元素定位记录
============
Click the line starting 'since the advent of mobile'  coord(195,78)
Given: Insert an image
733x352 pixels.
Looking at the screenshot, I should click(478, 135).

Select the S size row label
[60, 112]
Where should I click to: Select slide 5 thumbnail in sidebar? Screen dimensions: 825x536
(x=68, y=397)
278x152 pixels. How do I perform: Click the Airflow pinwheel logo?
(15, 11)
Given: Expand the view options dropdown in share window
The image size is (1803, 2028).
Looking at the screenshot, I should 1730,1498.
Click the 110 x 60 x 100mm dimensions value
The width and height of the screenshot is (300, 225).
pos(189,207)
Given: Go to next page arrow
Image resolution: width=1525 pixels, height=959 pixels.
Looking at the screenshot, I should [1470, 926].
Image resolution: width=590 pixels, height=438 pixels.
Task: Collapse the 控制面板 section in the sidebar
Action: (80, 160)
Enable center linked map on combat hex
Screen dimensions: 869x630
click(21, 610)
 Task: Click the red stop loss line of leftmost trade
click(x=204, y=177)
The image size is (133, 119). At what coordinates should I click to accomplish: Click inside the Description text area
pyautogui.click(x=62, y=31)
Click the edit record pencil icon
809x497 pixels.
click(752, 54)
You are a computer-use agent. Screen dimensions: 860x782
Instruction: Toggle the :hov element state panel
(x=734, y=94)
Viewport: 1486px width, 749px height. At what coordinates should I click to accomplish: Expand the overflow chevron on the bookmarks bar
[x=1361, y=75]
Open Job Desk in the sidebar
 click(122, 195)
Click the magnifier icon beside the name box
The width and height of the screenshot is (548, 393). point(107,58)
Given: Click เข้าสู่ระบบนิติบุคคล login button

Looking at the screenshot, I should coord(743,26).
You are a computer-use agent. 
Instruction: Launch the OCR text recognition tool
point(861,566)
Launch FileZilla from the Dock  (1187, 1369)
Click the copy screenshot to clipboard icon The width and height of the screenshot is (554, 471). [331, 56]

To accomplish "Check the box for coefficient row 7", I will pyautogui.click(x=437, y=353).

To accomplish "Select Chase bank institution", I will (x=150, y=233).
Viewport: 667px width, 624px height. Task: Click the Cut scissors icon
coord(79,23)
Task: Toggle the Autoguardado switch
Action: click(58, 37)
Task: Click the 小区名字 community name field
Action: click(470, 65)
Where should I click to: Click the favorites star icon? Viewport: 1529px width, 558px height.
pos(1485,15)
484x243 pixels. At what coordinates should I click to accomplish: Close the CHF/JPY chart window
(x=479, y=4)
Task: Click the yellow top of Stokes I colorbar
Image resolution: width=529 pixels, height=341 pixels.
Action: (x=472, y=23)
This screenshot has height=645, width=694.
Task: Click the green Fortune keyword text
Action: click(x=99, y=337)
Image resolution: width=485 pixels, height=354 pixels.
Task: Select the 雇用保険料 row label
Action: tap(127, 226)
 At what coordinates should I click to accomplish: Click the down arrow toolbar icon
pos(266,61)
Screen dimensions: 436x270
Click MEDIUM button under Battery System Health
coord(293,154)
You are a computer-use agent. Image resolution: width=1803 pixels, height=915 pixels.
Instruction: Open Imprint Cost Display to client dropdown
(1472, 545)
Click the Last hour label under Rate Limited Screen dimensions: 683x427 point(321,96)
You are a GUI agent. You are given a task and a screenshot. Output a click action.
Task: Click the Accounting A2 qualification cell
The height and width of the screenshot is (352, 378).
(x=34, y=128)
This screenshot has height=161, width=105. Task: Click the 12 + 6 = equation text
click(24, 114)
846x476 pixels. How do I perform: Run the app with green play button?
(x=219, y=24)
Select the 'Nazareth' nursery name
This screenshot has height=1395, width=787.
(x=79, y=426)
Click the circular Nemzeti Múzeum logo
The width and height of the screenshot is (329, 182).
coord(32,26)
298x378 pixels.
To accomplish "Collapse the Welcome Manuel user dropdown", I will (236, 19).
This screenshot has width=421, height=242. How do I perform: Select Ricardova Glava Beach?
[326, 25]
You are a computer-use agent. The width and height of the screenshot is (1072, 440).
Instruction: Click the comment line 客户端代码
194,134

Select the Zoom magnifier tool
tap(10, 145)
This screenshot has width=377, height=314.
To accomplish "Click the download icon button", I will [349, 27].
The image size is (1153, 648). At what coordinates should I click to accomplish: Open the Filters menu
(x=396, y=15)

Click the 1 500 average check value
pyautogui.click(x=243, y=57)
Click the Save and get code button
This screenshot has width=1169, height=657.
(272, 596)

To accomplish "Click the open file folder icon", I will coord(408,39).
============
请把从含有“Viewport: 1486px width, 749px”的那一行到含有“Looking at the screenshot, I should coord(743,26).”的那一行（首尾两行都算在内）排成编号列表，空行不列。

1. Viewport: 1486px width, 749px height. At what coordinates should I click to accomplish: Expand the overflow chevron on the bookmarks bar
2. [x=1361, y=75]
3. Open Job Desk in the sidebar
4.  click(122, 195)
5. Click the magnifier icon beside the name box
6. The width and height of the screenshot is (548, 393). point(107,58)
7. Given: Click เข้าสู่ระบบนิติบุคคล login button
8. Looking at the screenshot, I should coord(743,26).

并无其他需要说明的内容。